2. Under an application of the foregoing rule of law to the facts of the present case, the Superior Court of Fulton County did not err in overruling the petition for certiorari, based solely on the general grounds, to the Criminal Court of Fulton County, as it appears from the petition that the petitioner was tried and convicted of attempting to manufacture distilled spirits and alcohol without a license, and the evidence authorized his conviction of that offense.

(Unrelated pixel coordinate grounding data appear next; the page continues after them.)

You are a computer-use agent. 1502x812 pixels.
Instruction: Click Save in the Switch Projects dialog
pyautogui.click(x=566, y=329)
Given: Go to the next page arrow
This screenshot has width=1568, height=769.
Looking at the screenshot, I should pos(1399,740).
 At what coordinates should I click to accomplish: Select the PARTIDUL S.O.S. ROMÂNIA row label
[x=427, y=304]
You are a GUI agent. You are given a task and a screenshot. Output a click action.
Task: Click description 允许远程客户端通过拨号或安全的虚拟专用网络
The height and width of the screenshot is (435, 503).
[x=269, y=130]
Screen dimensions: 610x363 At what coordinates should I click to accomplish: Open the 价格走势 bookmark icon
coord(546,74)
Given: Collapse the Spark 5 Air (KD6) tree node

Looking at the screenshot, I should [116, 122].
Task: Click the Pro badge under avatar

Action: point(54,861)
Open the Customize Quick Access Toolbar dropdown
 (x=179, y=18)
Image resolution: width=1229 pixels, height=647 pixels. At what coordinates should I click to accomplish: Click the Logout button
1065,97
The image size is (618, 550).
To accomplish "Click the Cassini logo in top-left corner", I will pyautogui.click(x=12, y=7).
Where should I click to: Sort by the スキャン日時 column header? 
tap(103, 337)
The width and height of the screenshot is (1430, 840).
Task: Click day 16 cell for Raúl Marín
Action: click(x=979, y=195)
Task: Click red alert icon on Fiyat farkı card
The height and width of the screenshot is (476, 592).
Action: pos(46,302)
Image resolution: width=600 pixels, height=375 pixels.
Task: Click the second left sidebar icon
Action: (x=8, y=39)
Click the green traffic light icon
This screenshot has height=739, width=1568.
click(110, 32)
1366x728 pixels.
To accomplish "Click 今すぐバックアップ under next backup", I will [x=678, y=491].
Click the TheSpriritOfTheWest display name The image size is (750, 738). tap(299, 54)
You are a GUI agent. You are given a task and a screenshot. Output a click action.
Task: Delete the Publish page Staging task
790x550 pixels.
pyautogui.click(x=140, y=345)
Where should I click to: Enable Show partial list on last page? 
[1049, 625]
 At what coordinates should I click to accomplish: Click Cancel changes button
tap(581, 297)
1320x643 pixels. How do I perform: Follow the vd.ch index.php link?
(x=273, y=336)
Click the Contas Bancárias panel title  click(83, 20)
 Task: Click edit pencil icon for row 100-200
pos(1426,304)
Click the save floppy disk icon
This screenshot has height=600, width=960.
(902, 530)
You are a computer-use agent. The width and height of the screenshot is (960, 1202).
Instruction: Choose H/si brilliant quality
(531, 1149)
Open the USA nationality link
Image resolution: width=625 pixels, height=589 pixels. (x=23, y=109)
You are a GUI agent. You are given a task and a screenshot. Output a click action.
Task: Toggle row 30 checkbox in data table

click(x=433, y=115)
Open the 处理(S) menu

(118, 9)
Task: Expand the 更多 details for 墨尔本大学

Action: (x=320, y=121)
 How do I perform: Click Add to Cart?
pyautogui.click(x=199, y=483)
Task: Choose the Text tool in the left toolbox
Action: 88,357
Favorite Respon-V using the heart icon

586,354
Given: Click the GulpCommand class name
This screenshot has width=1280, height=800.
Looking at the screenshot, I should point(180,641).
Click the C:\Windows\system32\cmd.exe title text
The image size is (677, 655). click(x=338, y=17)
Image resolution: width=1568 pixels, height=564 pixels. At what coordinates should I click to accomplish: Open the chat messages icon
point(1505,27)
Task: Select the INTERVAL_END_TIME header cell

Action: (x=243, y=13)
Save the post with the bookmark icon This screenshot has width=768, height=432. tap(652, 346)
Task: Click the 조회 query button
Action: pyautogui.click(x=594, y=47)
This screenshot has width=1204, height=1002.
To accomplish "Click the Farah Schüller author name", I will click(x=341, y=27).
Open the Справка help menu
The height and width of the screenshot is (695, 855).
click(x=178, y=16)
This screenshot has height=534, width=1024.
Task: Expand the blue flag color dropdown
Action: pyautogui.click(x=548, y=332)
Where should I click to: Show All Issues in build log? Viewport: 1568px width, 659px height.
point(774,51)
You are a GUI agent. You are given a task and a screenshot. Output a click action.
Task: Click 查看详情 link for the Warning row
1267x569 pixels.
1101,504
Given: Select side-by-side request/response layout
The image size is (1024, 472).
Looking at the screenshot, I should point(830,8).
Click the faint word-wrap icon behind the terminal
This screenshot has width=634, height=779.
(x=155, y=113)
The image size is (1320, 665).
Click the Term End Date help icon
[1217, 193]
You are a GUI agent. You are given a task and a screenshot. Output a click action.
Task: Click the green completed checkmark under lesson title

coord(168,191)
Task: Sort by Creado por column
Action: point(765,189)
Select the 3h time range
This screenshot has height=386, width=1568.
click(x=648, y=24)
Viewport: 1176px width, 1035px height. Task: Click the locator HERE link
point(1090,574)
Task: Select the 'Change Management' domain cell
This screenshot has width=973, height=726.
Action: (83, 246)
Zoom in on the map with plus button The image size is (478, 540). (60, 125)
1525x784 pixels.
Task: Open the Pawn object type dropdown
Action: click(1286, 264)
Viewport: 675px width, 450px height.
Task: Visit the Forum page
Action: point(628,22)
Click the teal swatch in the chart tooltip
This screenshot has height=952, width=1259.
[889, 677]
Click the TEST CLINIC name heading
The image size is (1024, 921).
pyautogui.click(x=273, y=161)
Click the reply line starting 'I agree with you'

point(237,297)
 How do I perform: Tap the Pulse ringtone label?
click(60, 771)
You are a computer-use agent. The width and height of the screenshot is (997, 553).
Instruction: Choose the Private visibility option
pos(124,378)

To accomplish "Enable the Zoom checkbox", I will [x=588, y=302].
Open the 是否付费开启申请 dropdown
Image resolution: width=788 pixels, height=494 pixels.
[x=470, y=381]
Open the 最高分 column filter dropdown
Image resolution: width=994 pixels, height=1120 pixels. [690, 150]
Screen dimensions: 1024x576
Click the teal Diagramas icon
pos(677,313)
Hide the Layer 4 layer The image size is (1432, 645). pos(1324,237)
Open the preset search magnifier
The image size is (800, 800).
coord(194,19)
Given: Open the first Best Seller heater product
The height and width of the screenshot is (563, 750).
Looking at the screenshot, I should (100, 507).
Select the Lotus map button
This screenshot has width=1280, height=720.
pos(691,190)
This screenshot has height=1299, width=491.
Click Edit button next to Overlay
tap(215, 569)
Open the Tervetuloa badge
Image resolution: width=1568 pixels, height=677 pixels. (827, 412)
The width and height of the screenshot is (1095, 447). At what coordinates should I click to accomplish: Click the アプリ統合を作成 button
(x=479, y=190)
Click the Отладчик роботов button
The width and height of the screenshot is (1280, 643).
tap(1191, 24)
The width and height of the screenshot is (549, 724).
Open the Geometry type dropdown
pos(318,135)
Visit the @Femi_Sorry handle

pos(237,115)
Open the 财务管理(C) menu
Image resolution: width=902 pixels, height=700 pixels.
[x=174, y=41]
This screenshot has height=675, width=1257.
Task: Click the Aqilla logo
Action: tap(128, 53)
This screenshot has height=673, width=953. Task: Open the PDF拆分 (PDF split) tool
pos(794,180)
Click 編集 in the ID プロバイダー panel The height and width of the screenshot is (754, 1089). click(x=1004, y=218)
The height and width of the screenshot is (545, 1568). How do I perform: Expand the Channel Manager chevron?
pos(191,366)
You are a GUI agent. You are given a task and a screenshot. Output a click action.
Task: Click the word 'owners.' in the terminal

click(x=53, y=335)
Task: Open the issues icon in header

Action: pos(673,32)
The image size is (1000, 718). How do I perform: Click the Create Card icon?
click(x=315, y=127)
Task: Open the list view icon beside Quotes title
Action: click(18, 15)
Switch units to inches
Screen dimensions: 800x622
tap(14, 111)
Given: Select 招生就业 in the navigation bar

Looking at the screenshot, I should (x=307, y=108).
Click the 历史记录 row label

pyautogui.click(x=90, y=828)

He was apprehended along with others at a whisky, still, where he was seen carrying a load of empty vessels and gasoline for starting a fire, and he and another of those present connected a pressure tank to the burner and started a fire to heat the mash, and were connecting certain pipes necessary to the operation of the still when he was arrested. No license to manufacture distilled spirits and alcohol was to be found at the site of the still, and there was evidence from an employee of the Revenue Department of the State of Georgia that no license had been issued to the petitioner. The petitioner himself made no claim that he possessed a license, but in his statement [602]*602denied all connection with the operation. Brown v. State, 34 Ga. App. 452 (129 S. E. 664); Martin v. State, 68 Ga. App. 169 (22 S. E. 2d 193); Sapp v. State, 68 Ga. App. 737 (23 S. E. 2d 871).

Decided September 20, 1955. Frank Grizzard, Frank A. Bowers, for plaintiff in error. Paul Webb, Solicitor-General, John I. Kelley, Solicitor, C. 0. Murphy, contra.

Judgment affirmed.

Gardner, P. J., and Townsend, J., concur.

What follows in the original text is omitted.